MERLIN:  Ready, m’liege.

OZY McCOOL:  Engineering reports full power to engines, Admiral.

KORRIOTH:  We’re not going anywhere, Ozy.

OZY McCOOL:  The Admiral demands operational readiness at all times, General.

KORRIOTH:  Point.

K’HADIBAK’H:  Tactical ready, m’lord.

RAYEGUN:  Southern Command ready as requested, y’old geezer.

THE GENERALETTE (smacking Rayegun, Gibbs-style):  You be nice.

RAYEGUN:  Yes, dear.

T-BONE McMANX:  Communications ready, sir.

THE SPATULAGODDESS:  Didn’t we do something like this a couple of years ago, hon?

MRS. VENOMOUS (with cast-iron skillet):  HON?!?!?!  (waves iron skillet around menacingly)

VENOMOUS:  Put a cork in it, babe.  She’s entitled.

MRS. VENOMOUS (with cast-iron skillet):  And why am I not the SpatulaGoddess?!?!?!

VENOMOUS:  Because you’re Mrs.

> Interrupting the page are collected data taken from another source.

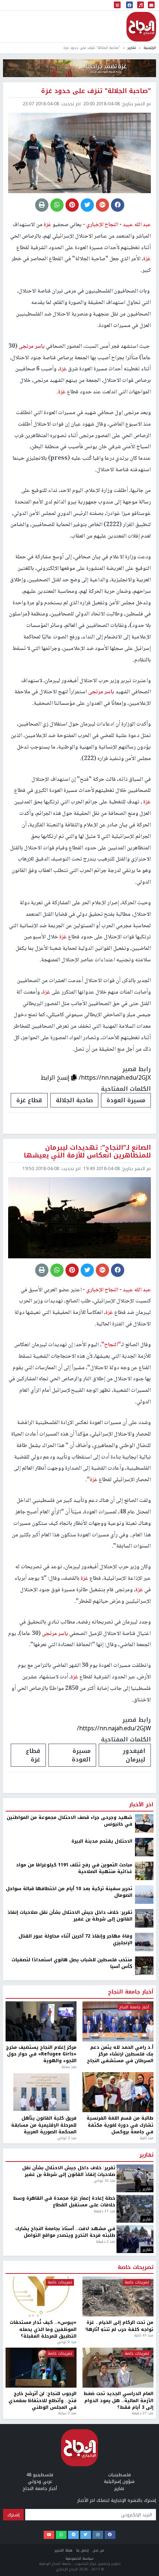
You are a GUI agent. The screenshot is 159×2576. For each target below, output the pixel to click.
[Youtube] (49, 2535)
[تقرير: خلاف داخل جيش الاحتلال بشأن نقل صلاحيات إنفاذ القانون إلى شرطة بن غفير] (144, 1917)
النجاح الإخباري (141, 27)
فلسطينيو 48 (39, 2474)
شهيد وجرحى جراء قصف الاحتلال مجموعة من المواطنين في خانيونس (69, 1821)
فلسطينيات (119, 2474)
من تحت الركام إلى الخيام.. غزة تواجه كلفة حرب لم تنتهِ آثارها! (119, 2326)
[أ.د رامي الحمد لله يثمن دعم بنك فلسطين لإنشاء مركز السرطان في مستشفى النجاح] (117, 2021)
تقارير (132, 47)
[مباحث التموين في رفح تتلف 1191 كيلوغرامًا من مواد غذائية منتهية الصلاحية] (144, 1870)
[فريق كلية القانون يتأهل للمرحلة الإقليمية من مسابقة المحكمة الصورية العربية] (41, 2092)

Venomous, and you don’t look like Eva Longoria.

MRS. VENOMOUS (with cast-iron skillet):  GRRRRRRRR!!!

VENOMOUS:  Shut it, woman.  I have a post to write.

MRS. VENOMOUS (dejected, with cast-iron skillet):  Yes, honey.

VENOMOUS:  I’ll make it up to you, sweetheart…say, with Rafain’s?

MRS. VENOMOUS (with cast-iron skillet & ears perked up):  Ooooooh!!!